Résumé : Il s'agit de la réédition en un volume des trois tomes de l'ouvrage Soulages, L'Ouvre complet, Peintures ; t. 1 (1946-195) ; t. 2 (1959-1978) ; t. 3 (1979-1997), de Pierre Encrevé. Le volume reprend intégralement le texte qui accompagnait les reproductions des 1 174 toiles référencées du catalogue raisonné des peintures sur toile de Pierre Soulages. Cette édition est augmentée d'un nouveau chapitre consacré à la période 1997-2006, années durant lesquelles Soulages a peint plus de 130 nouvelles toiles dans un renouvellement continu de son travail. Ce texte retrace l'oeuvre de Soulages : l'analyse des toiles produites, les différentes techniques développées et leur évolution, ainsi que sa réception critique et sa diffusion nationale et internationale.

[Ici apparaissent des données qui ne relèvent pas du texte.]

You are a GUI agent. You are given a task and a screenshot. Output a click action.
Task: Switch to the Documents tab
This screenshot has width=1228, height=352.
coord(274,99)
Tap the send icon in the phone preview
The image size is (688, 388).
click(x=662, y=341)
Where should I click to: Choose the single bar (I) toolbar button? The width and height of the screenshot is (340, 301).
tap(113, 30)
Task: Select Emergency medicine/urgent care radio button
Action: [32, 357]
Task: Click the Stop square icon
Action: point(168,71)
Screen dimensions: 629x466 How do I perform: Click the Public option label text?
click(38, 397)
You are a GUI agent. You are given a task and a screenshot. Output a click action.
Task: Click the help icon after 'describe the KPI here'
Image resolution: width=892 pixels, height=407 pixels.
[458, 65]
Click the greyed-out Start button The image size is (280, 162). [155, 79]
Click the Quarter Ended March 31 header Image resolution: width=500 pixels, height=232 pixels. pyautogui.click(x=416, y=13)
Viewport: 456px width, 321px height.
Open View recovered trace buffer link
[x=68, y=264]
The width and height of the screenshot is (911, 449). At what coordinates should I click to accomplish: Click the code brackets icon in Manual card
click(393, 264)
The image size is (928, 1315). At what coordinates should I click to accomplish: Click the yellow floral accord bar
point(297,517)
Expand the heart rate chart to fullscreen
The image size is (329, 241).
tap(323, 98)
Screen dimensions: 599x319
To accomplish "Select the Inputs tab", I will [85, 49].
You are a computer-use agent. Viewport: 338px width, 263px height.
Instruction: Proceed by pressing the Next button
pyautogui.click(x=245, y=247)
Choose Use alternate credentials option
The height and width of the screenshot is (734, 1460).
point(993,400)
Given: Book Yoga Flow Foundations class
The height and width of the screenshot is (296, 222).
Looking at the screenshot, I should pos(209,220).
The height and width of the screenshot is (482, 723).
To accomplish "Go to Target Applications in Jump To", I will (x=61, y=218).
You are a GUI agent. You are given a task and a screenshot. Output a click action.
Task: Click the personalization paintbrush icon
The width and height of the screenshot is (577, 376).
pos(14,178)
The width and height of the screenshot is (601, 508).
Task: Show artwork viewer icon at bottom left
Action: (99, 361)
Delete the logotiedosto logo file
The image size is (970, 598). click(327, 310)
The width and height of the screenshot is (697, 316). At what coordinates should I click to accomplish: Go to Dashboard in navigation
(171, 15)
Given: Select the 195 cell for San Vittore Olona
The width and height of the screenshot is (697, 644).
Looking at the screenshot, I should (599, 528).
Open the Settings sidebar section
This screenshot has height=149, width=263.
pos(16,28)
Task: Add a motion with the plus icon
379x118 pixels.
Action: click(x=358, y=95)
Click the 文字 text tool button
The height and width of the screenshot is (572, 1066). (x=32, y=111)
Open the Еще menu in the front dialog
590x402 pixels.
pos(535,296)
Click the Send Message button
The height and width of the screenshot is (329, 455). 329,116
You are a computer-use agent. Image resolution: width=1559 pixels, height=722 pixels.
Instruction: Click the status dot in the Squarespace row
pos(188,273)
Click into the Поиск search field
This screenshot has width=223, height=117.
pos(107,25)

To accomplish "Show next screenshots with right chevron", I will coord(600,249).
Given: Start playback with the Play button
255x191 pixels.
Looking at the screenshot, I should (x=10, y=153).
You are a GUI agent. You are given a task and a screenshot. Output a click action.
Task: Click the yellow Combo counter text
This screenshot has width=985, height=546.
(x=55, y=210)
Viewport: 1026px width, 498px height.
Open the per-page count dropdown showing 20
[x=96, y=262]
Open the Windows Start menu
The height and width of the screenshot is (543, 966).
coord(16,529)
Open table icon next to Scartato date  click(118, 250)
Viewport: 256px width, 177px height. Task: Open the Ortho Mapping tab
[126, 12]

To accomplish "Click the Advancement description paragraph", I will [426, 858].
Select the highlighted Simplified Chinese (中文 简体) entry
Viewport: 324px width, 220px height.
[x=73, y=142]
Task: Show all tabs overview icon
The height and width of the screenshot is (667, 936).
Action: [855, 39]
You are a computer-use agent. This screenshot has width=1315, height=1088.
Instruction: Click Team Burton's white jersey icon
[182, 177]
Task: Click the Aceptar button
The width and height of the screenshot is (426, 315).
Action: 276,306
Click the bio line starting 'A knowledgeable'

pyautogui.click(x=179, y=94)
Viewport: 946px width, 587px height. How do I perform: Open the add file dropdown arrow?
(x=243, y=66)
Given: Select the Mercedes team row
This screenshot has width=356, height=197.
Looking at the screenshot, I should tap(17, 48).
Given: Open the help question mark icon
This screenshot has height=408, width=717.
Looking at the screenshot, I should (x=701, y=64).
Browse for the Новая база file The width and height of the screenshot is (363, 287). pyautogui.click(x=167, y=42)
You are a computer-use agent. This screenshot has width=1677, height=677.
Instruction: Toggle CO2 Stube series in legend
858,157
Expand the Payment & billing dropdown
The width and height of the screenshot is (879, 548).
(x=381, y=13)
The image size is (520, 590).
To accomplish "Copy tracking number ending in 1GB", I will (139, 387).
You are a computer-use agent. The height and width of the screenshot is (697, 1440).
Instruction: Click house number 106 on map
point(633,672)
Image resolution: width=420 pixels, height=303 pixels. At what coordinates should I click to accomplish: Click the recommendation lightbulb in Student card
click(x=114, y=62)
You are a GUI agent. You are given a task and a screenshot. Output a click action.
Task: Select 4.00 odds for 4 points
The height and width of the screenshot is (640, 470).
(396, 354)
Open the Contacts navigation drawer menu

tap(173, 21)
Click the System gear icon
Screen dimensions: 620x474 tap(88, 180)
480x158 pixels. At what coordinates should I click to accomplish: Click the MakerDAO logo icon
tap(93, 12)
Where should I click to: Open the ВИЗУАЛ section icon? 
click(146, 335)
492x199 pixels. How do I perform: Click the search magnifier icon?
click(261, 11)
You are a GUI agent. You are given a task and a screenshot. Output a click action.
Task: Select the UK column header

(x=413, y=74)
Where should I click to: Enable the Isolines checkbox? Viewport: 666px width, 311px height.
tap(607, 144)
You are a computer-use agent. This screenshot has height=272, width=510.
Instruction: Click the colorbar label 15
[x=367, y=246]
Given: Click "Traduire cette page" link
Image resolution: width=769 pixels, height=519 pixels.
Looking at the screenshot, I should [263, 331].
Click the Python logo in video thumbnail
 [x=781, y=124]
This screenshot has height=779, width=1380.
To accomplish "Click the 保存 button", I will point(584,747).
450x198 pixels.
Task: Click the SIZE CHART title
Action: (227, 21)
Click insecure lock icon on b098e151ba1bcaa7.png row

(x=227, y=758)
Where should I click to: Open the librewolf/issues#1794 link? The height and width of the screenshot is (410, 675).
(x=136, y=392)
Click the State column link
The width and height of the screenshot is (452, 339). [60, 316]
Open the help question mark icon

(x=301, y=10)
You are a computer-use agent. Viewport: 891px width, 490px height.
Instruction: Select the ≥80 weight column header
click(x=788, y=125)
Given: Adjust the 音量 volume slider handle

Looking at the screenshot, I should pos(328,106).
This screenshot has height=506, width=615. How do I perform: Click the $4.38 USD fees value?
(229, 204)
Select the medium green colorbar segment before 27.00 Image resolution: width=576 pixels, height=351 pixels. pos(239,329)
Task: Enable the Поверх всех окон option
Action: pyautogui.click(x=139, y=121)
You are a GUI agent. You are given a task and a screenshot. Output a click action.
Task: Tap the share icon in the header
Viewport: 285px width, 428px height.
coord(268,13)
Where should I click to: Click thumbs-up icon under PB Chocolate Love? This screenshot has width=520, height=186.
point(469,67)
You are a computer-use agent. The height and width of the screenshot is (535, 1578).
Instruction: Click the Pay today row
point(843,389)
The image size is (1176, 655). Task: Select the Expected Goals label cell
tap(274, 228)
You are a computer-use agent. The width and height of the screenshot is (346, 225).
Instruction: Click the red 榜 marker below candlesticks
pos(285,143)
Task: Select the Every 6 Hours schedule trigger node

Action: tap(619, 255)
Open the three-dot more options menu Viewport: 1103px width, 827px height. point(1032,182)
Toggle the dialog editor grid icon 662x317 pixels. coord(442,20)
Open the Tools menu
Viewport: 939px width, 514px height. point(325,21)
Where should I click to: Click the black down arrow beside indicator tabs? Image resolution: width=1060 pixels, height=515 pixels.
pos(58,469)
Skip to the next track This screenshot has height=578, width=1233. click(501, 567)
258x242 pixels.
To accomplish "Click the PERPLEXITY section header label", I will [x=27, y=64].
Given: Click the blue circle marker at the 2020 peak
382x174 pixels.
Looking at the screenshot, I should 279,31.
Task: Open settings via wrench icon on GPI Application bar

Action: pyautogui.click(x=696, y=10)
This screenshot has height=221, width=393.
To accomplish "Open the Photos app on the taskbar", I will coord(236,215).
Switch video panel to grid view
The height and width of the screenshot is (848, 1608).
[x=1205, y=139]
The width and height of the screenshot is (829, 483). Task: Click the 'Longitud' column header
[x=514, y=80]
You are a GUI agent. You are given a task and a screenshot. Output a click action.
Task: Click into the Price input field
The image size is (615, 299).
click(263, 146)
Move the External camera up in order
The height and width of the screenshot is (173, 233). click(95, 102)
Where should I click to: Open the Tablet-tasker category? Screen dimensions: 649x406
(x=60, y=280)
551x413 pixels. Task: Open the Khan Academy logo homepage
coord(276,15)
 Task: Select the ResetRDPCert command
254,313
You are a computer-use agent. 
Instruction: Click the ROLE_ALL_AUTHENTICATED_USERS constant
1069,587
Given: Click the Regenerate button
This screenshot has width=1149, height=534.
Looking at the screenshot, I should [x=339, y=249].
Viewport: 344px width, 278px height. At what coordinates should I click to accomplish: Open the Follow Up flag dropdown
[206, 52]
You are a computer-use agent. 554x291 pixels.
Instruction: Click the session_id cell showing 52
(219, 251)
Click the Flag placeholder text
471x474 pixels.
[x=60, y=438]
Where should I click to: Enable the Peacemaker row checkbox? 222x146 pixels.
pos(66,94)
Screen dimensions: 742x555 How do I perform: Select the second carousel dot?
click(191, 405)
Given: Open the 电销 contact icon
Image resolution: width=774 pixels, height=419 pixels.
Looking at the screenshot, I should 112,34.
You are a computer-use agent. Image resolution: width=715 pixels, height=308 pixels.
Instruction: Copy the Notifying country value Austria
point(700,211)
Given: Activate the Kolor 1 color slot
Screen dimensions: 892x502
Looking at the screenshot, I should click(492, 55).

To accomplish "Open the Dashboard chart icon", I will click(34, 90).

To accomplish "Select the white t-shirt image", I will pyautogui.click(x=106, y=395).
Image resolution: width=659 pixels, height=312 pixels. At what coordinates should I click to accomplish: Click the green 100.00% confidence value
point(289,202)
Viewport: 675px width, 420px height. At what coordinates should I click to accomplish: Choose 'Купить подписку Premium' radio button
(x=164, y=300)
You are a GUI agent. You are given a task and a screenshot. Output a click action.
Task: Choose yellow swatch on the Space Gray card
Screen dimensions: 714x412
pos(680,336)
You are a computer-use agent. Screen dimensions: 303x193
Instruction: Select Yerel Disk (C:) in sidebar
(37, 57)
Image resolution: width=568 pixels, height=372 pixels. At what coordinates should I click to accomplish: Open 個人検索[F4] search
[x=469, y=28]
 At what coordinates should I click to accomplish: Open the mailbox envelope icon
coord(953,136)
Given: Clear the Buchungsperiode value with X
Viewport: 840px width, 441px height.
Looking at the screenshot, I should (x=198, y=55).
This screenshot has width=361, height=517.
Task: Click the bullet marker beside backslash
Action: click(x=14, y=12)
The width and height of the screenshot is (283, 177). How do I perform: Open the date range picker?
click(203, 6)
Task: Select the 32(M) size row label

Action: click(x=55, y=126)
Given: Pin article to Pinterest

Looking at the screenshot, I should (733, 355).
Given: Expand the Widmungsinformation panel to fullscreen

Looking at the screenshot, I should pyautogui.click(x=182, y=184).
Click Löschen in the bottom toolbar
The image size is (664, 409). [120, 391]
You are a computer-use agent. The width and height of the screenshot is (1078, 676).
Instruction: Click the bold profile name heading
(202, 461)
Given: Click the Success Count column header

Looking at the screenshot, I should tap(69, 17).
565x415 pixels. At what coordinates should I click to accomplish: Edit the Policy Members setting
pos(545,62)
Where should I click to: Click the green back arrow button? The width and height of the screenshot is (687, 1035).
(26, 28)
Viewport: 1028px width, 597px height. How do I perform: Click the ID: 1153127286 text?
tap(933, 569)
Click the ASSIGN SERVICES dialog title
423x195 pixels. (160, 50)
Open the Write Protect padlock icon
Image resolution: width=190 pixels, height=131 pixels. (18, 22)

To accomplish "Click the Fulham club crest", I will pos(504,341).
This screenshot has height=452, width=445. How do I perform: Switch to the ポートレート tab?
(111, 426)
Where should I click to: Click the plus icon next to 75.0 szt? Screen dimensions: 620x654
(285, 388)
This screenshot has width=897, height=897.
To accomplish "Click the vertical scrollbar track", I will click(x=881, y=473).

Le texte est accompagné de 120 reproductions choisies pour illustrer les analyses proposées et offrir un panorama complet des peintures de Soulages. C'est l'étude la plus complète sur l'oeuvre de ce peintre majeur. Pierre Encrevé, professeur de linguistique à l'Ecole des hautes études en sciences sociales, est aussi le spécialiste incontesté de l'oeuvre de Soulages. Il publiera à l'automne 2007, au Seuil, des Entretiens avec le peintre dont il est un ami proche depuis trente ans.